Politics, Weather, Photography, and the Dog

Psychology of Iraq

The Washington Post has a fascinating article on Iraq and the psychology of entrapment (via Talking Points Memo):

When you invest yourself in something, it is exceedingly difficult to discard your investment. What is devilish about entrapment is not just that it can result in ever greater losses, but that those losses get you ever more entrapped, because now you have even more invested.
[Wesleyan University psychologist Scott] Plous, a social psychologist and author of "The Psychology of Judgment and Decision Making," said experiments show that psychological entrapment comes in at least four guises: the investment trap, in which we try to recover sunk costs by throwing good money after bad; the time delay trap, in which a short-term benefit carries the seed of long-term problems; the deterioration trap, in which things that started out well slowly get worse; and the ignorance trap, in which hidden risks surface suddenly.

Talking to walls

Frank Rich (sub.req.) today examines the depths, so to speak, of the President's (779 days, 4 hours) absention from reality:

The bottom line: America has a commander in chief who can't even identify some 97 percent to 98 percent of the combatants in a war that has gone on longer than our involvement in World War II.

Very sad, very true.

Krugman predicts recession

Paul Krugman's column (sub.req.) today offers a bleak assessment of 2007:

Right now, statistical models based on the historical correlation between interest rates and recessions give roughly even odds that we're about to experience a formal recession. And since even a slowdown that doesn’t formally qualify as a recession can lead to a sharp rise in unemployment, the odds are very good—maybe 2 to 1—that 2007 will be a very tough year.
Luckily, we’ve got good leadership for the coming economic storm: the White House is occupied by a man who’s ideologically flexible, listens to a wide variety of views, and understands that policy has to be based on careful analysis, not gut instincts. Oh, wait.

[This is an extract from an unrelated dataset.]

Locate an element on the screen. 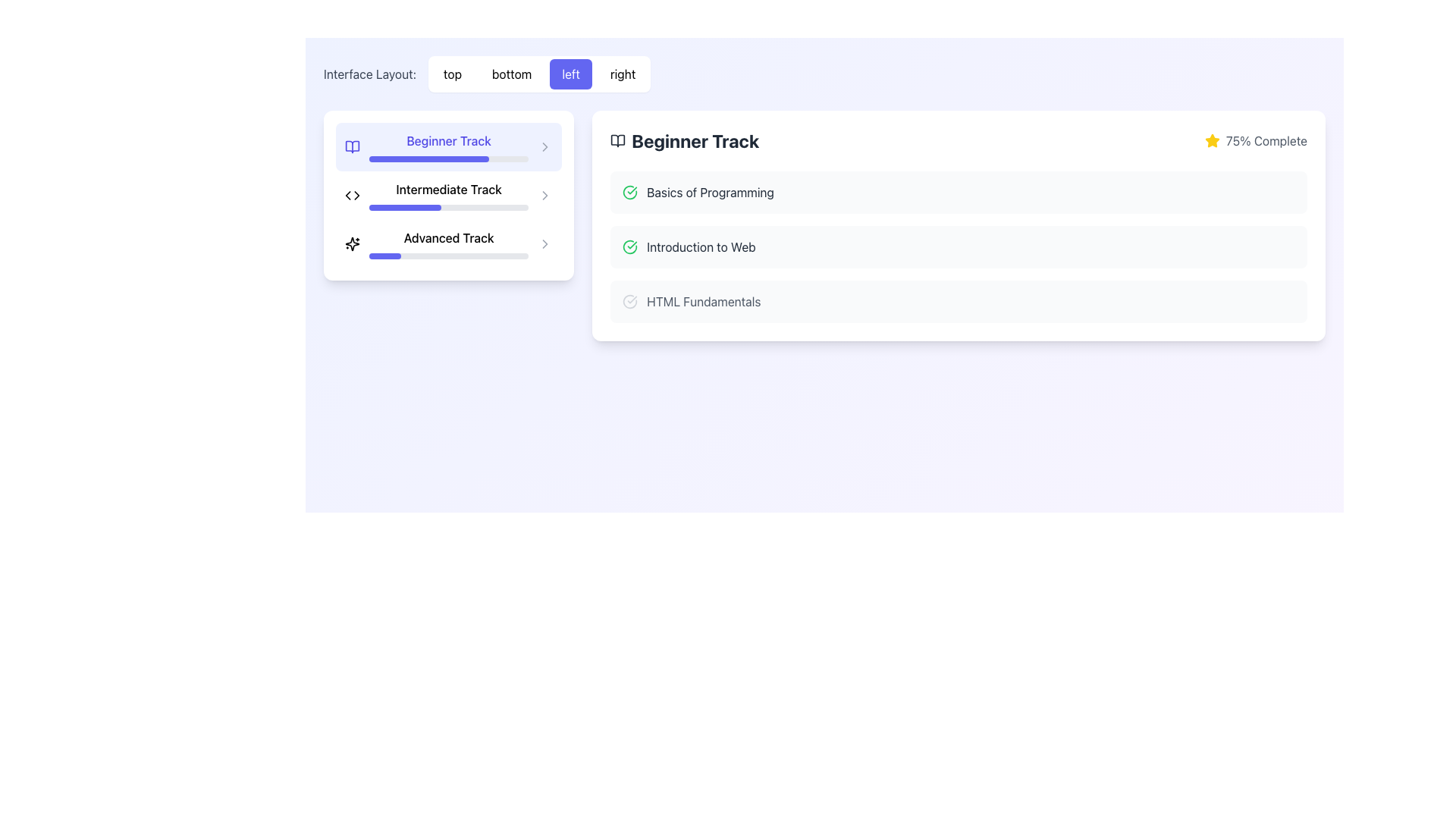 The height and width of the screenshot is (819, 1456). the progress bar labeled 'Intermediate Track', which is positioned between the 'Beginner Track' and 'Advanced Track' in the vertical list of learning tracks is located at coordinates (448, 195).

I feel better; how about you?

This never happens at the Oscars...

From Australia, via Poynter:

The annual Walkley Awards for journalism were rocked by an attack on stage on Thursday night at the Crown Casino in Melbourne.
Controversial crikey.com.au writer Stephen Mayne was attacked by Sunday Telegraph columnist Glenn Milne.
Mayne had just finished awarding the best business news report to the Australian Financial Review's Morgan Mellish when Milne rushed up onto the stage and accosted Mayne, pushing him off the platform and onto the floor.

Why doesn't anything this exciting happen at American awards shows?

But...but...

The latest from the best president we have:

"There is one thing I'm not going to do. I am not going to pull our troops off the battlefield before the mission is complete," Bush said in a keynote speech at the University of Latvia just before a summit of the NATO defence alliance.

(Emphasis mine.) What about this, though? It's all so confusing.

(Via Talking Points Memo.)

Liberal college towns

Some memes obscure deeper truths. "Liberal" and "college town," for example, often go together, as in the lede from a story in Tuesday's New York Times:

BOULDER, Colo., Nov. 14 — Voters in this liberal college town have approved what environmentalists say may be the nation's first "carbon tax," intended to reduce emissions of heat-trapping gases.

This lede bothered me for several reasons. First, I don't believe that wanting to reduce catastrophic climate change is so much a "liberal" idea as it is a "sensible" idea. Second, if Boulder is "liberal," that makes my home town (Evanston, Ill.) "socialist" and puts Cambridge, Mass., on the loony fringe. And I'm not sure Greenville, S.C. really wants the label "liberal" any more than Evanston wants the label "reactionary right-wing religious nuts."